Neco Williams, 19, has shown he is capable of deputising for Alexander-Arnold, but 19-year-old left-back Yasser Larouci is set to leave the club – leaving midfielder James Milner, 34, as the man to fill in for Robertson.
“It’s no secret he will want a left full-back to cover Andy Robertson,” added Gillespie. “He’s the one who probably doesn’t get the amount of rest that maybe some of the other ones do.
“The way Jurgen wants to play, it is a key area of the pitch.”
‘Extra creativity could be costly’
Bayern Munich midfielder Thiago Alcantara has been constantly linked with Liverpool but two-time title winner Barnes has doubts whether such a move is needed.
“With the midfield being very workmanlike, they are a lot of points better off than everybody else,” he said.
“The reason you can have two full-backs attacking at the same time and three strikers is because they have three hard-working midfielders to protect that situation.
“If you get another creative midfielder and you want your full-backs and front three to attack, then maybe you are going to concede more goals.”
Liverpool have lost Adam Lallana but still have the forward-thinking Alex Oxlade-Chamberlain, Naby Keita and Xherdan Shaqiri in midfield – although the Switzerland player could leave.
Curtis Jones suggested towards the end of the season that he could become a regular on the bench at least, and they also have wide midfielder Harvey Elliott, though the talented 17-year-old is one for the future. Marko Grujic and Harry Wilson will also be back at the club after spells out on loan.
Barnes added: “Manchester City have got how many creative players in their midfield? But Liverpool finished 20-odd points ahead of them. Maybe Manchester City should say: ‘Let’s get more hard-working players in midfield so we can catch Liverpool.'”

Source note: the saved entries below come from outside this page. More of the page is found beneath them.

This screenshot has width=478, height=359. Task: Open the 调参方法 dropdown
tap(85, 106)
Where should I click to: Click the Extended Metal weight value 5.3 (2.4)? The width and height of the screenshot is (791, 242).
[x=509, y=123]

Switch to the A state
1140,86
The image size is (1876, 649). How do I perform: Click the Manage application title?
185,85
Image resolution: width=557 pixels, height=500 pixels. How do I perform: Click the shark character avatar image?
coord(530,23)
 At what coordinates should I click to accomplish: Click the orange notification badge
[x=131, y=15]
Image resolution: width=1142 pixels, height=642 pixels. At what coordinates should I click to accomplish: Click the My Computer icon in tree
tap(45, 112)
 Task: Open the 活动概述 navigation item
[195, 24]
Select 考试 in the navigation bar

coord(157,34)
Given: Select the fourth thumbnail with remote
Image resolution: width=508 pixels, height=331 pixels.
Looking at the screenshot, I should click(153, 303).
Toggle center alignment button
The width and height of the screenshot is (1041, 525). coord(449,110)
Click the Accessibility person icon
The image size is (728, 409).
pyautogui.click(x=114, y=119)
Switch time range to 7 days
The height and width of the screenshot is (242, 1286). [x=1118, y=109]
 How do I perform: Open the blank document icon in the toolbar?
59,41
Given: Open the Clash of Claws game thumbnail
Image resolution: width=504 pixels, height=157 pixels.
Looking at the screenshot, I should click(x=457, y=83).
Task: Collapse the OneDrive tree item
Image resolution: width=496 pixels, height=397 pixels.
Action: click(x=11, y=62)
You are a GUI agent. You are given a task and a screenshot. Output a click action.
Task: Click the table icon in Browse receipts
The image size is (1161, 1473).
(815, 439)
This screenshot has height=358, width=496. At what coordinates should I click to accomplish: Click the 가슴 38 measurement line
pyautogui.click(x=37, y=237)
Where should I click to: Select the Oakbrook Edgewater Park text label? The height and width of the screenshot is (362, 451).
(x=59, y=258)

Does the front three need changing?
Roberto Firmino, Sadio Mane and Mohamed Salah are clearly Liverpool’s top forward line – scoring more than 250 goals between them under Klopp.
While striker Timo Werner was heavily linked with Liverpool before joining Chelsea for about £48m, Barnes questions how much the Germany forward would have played.
Heskey, who played 223 times for the Reds between 2000 and 2004, is wary about too much change.
“It’s whether you disrupt that front three and push for someone else,” he said. “They get most of their goals from the wings and Firmino is the one that makes it all tick.
“Do you disrupt that by taking him out of there and putting in someone who might get you more goals but might disrupt the balance of what makes that particular three work?”
Where does that leave Liverpool?
Liverpool have only signed young defender Van den Berg, free transfer keepers Adrian and Andy Lonergan, who has left this summer, and Japan forward Takumi Minamino in the past two transfer windows.
Gillespie, Barnes and Heskey do not expect too much more in the way of major signings during this summer break either.
“Liverpool will want to strengthen in some capacity if they can,” said Heskey.
“I would say second string rather than the first XI. Arguably, Manchester City probably have the strongest squad and Liverpool probably have the strongest team.”
Barnes added: “I don’t even think it is the coronavirus pandemic. I don’t necessarily think they need to make huge signings.
“Jurgen Klopp likes the harmony of the squad. Maybe he has to get more squad signings but not big-name signings necessarily going into the first XI.”
Gillespie believes a “big-name signing gives everyone a lift” but is unsure if that is possible in these “unprecedented times”.
The former Scotland defender said: “It’s about getting the balance right. I’d be surprised if they don’t go into the transfer market in some shape or form.
“I still think they are more than well-equipped to challenge and attack the title. The starting line-up would be more or less the same as what it has been over the last two seasons – presuming everyone stays.”